Pixel coordinate grounding data
--------
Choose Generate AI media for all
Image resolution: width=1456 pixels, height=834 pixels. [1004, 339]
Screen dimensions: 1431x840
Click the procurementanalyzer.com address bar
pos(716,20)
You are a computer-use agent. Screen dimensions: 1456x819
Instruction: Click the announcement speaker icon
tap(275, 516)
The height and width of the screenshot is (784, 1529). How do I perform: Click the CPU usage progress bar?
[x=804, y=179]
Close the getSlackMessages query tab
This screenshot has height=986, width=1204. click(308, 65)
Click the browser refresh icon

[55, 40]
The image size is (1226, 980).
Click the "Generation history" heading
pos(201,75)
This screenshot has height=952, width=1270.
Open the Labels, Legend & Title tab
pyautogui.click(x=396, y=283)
--------
=== Exercise goal ===
Each line in which the string "dimensions" is found must be copied from the data.

=== Exercise solution ===
Screen dimensions: 1431x840
You are a computer-use agent. Screen dimensions: 1456x819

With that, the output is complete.